# What Do You Collect



## 87batesy (May 7, 2011)

What do you collect?

I collect Armour & Weapons





My 300 Replica's




Corinthians Style Helmet



Troy Style Armour



Misc Martial Arts Weapons

I have much much more........

if this thread gets much interest i will post more


----------



## Pinoy (May 7, 2011)

Some pretty cool stuff there!
I don't really collect much other than snakes and toilet rolls, and other random box type things to use as hides lol.


----------



## abnrmal91 (May 7, 2011)

I am currently trying to collect money at the moment, to save for a house. 

Nice collection, are they from global gear in Melbourne 


Sent from my iPhone using Tapatalk


----------



## lizardloco (May 7, 2011)

loving the shield


----------



## Pinoy (May 7, 2011)

I would have thought the shields from 300 were bigger than that?
Is it true to size?


----------



## Asharee133 (May 7, 2011)

This. Is. SPARTAAAAAAA. /awesomeness over.


----------



## 87batesy (May 7, 2011)

abnrmal91 said:


> I am currently trying to collect money at the moment, to save for a house.

### REQUESTS:
[1] Can you retype the part of the forum thread on collecting that begins at the words "Some pretty cool" and ends after "abnrmal91 (May 7, 2011)"?
[2] In the forum thread on collecting:
(a) What does 87batesy say they collect?
(b) What is abnrmal91 collecting money to save for?
(c) What does Pinoy collect besides snakes and toilet rolls, and what is it used for?
[3] Which usernames post in the forum thread on collecting? Name each one once.

### DATA LINES:
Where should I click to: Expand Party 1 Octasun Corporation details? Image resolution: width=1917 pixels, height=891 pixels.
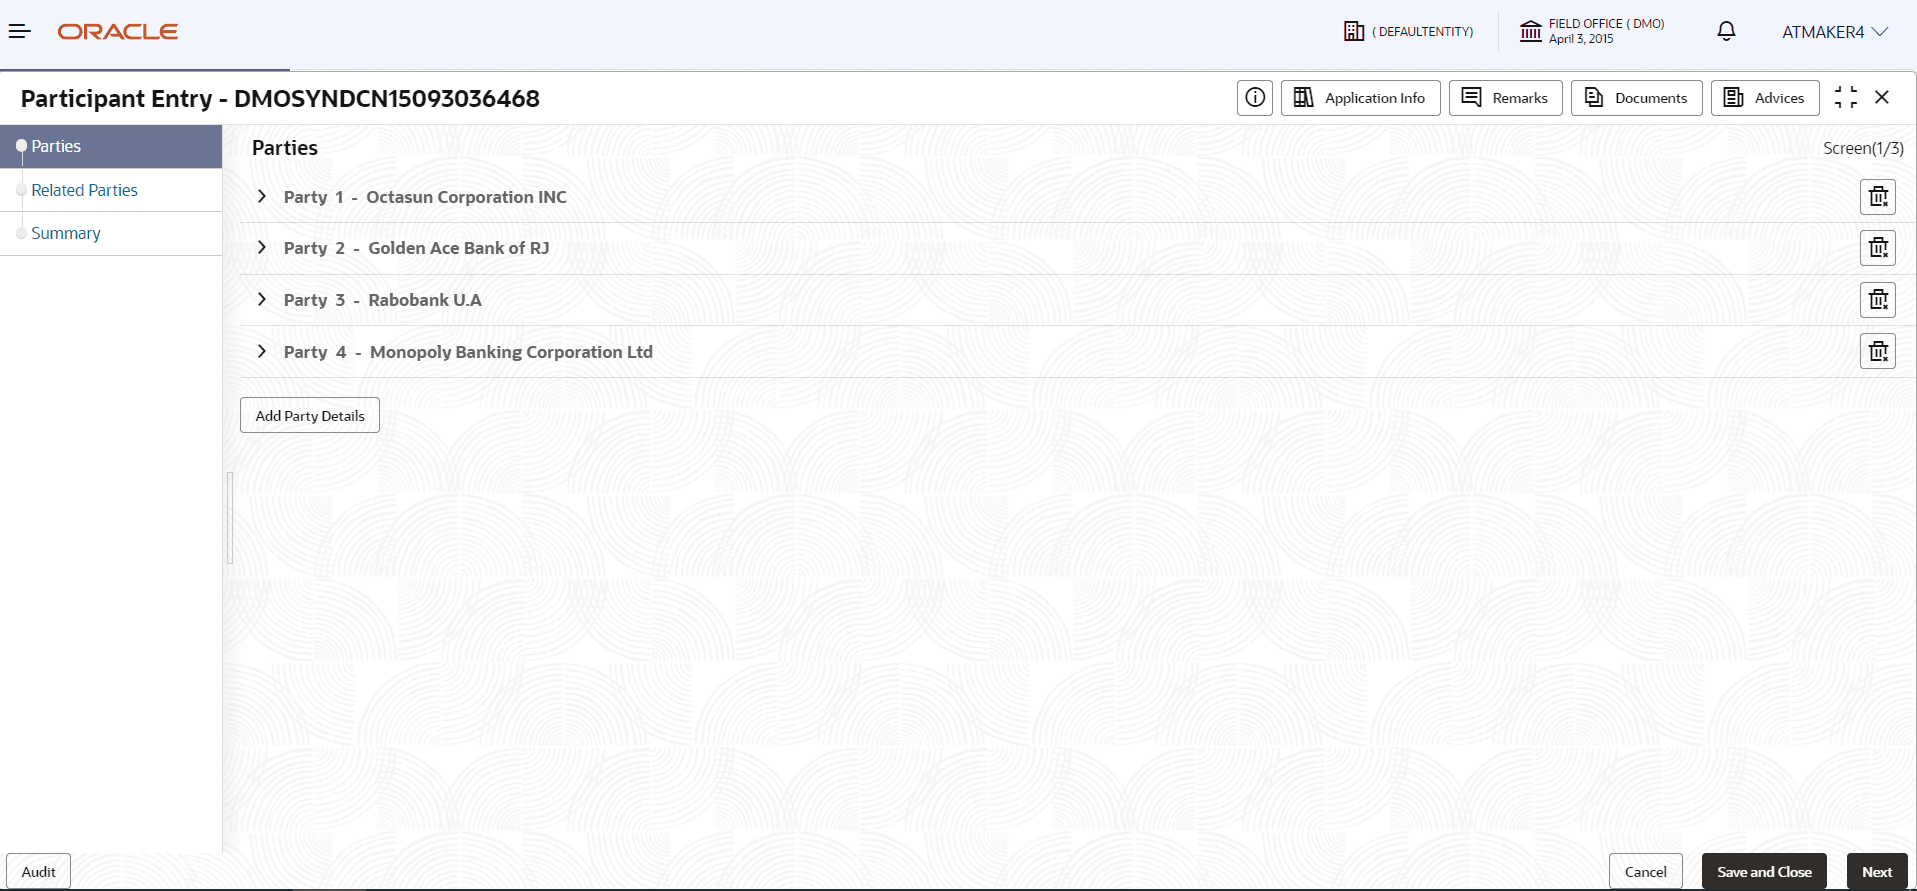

### COMPLETE ANSWERS:
[1]
Some pretty cool stuff there!
I don't really collect much other than snakes and toilet rolls, and other random box type things to use as hides lol.


----------



## abnrmal91 (May 7, 2011)

[2]
(a) Armour & Weapons.
(b) A house.
(c) Other random box-type things, used as hides.

[3]
87batesy
Pinoy
abnrmal91
lizardloco
Asharee133